«À TRAVERS CETTE MESURE POPULISTE, L’ETAT A PORTE UN PREJUDICE ENORME AUX MENAGES LES PLUS PAUVRES»
Le président du mouvement AGIR, Thierno Bocoum, estime que l’histoire lui a donné raison concernant la loi sur la baisse des loyers au Sénégal. Une mesure qui, selon lui, a créé plus de problèmes qu’elle en a résolus

Le président du mouvement AGIR, Thierno Bocoum, estime que l’histoire lui a donné raison concernant la loi sur la baisse des loyers au Sénégal. Une mesure qui, selon lui, a créé plus de problèmes qu’elle en a résolus
«Baisse des loyers au Sénégal: Eclairage sur le projet de loi de l’Etat.» Tel est l’intitulé de la tribune signée le 15 janvier 2014 à travers laquelle l’ancien député attirait l’attention de l’Etat sur les risques qu’encouraient les Sénégalais avec cette loi «populiste». «Nous avions été vertement attaqué y compris par des organisations consuméristes qui pensaient (à leur décharge) être en face d’une loi qui réglait un problème crucial pour les ménages», a-t-il indiqué. Six ans après, Thierno Bocoum soutient que c’est Macky Sall lui-même dans le communiqué du Conseil des Ministres du 30 octobre dernier qui fait le même constat ; avant de demander «au ministre du Commerce, en rapport avec les ministres chargés des Finances et de l’Habitat, d’intensifier les actions de régulation des loyers par la mise en place d’un dispositif consensuel et opérationnel réglementant les activités immobilières sur l’ensemble du territoire national. Aujourd’hui, à travers cette mesure populiste et démagogique, l’Etat sénégalais a finalement porté un préjudice énorme aux ménages les plus pauvres», tonne le président du mouvement AGIR dans un communiqué parvenu à notre rédaction. «Nous avons perdu six années à résorber une question essentielle pour les ménages tout en encourageant une spéculation monstrueuse», dénonce-t-il.

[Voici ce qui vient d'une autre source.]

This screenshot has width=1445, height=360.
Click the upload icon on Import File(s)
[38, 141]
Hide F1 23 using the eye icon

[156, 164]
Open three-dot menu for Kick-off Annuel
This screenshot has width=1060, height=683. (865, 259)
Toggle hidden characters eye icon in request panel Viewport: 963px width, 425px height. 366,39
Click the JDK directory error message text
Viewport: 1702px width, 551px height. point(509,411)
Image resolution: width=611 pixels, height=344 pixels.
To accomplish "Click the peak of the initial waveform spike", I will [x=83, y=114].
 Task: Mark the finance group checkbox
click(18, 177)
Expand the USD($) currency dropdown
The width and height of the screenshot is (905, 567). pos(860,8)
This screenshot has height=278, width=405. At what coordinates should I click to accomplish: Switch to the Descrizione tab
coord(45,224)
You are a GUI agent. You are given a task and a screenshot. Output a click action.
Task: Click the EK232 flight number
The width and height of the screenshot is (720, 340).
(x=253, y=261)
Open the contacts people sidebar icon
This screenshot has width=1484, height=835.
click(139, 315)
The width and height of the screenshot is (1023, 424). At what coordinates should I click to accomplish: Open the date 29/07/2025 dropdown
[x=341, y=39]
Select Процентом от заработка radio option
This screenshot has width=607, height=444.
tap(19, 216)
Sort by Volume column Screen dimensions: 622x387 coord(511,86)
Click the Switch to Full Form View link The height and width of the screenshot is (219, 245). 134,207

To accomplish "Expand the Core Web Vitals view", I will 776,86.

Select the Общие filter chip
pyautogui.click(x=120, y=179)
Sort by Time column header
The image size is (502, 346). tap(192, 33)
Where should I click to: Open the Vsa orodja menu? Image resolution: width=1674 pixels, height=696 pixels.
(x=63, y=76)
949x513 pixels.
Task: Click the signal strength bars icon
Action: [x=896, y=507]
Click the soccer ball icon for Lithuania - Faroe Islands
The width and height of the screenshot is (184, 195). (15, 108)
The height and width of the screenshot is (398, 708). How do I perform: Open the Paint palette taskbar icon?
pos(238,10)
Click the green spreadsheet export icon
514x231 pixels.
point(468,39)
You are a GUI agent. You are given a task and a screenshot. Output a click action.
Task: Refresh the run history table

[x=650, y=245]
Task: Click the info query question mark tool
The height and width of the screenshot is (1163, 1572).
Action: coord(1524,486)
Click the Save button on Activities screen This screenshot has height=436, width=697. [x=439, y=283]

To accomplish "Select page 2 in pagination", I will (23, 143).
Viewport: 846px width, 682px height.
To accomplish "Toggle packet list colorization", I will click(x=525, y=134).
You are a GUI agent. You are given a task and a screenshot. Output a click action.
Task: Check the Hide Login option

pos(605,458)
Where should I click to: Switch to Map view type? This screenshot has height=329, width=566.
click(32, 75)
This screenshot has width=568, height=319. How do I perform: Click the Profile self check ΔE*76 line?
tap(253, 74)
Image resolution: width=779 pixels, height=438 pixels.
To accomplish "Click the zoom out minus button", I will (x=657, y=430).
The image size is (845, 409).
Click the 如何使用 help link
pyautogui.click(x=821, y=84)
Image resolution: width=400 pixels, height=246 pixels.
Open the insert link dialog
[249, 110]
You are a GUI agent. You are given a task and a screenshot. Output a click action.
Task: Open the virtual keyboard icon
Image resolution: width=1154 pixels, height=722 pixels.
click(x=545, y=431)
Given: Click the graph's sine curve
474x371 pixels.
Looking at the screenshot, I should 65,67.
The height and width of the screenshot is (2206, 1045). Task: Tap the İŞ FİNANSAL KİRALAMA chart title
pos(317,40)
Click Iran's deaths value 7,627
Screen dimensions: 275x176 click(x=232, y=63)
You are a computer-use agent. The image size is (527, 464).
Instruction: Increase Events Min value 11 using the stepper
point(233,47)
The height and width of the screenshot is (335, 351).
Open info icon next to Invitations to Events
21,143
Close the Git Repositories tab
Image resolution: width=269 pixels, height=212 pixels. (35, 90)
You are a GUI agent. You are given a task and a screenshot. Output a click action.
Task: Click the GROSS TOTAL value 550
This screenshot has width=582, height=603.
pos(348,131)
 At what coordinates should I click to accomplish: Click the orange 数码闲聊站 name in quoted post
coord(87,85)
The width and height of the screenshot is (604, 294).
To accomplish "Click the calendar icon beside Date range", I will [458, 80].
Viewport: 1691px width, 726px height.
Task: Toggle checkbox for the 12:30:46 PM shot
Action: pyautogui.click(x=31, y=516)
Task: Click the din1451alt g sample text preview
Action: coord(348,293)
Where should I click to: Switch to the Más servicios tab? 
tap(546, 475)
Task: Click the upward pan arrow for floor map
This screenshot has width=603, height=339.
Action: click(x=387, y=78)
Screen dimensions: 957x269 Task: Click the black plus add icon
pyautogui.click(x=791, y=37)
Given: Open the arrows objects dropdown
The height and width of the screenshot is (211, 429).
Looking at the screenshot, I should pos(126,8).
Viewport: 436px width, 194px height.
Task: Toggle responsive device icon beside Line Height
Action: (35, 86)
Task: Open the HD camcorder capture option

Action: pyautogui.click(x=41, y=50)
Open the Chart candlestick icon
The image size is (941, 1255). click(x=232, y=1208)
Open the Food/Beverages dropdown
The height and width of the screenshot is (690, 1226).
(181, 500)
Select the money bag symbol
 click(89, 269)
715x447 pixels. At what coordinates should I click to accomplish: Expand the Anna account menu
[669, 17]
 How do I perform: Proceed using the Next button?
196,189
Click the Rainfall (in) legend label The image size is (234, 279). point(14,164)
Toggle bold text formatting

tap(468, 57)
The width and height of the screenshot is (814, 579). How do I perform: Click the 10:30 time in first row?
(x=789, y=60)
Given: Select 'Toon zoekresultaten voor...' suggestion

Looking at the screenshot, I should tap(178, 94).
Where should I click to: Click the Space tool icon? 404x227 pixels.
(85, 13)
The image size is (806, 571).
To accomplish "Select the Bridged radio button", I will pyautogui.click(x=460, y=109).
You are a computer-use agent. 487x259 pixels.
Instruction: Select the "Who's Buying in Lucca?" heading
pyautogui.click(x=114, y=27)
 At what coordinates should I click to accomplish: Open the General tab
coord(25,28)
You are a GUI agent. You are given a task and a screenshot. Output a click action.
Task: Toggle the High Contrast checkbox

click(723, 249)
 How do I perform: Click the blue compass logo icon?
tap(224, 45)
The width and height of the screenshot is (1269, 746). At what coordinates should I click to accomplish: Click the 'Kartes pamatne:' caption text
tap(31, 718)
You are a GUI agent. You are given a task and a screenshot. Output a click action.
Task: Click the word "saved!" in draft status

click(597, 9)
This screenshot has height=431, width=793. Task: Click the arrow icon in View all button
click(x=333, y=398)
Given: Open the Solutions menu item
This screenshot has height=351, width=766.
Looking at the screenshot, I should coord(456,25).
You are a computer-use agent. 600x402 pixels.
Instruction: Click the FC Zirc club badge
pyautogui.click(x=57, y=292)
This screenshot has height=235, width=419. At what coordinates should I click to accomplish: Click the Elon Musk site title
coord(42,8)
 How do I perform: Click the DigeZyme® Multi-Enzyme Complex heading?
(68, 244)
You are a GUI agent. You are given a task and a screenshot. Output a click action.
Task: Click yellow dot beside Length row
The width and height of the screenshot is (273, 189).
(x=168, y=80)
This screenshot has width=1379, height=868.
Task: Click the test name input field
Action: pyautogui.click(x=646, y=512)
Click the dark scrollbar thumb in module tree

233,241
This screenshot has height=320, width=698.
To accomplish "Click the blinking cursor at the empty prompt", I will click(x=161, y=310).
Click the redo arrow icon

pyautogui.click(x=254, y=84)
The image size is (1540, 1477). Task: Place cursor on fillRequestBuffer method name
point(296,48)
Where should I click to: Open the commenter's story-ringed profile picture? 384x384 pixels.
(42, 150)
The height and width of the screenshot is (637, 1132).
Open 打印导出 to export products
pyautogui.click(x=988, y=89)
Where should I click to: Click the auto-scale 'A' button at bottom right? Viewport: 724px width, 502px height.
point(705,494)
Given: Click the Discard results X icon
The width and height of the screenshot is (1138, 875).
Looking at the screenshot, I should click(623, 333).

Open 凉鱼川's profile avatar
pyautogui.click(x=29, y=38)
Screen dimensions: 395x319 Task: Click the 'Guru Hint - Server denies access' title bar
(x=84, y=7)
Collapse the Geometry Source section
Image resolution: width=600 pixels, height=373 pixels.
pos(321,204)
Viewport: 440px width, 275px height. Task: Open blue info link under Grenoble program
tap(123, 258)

CONTENU DE LA TRIBUNE DE THIERNO BOCOUM PUBLIEE EN 2014
Pour rappel, de façon succincte, Thierno Bocoum prédisait dans sa tribune que cette décision régalienne de l’Etat allait créer une instabilité regrettable dans les relations entre bailleurs et locataires qui avaient réussi à établir un accord privé et ne permettra pas, pour autant, de baisser le coût des loyers et de freiner la spéculation. En effet, selon lui, la mesure ne se prononce pas sur la fixation des prix des loyers mais seulement sur leur baisse s’ils ont été déjà fixés. «Cela veut dire en terme pratique que le bailleur qui fixe son prix après le vote de cette loi ne sera pas concerné par la baisse imposée par l’Etat.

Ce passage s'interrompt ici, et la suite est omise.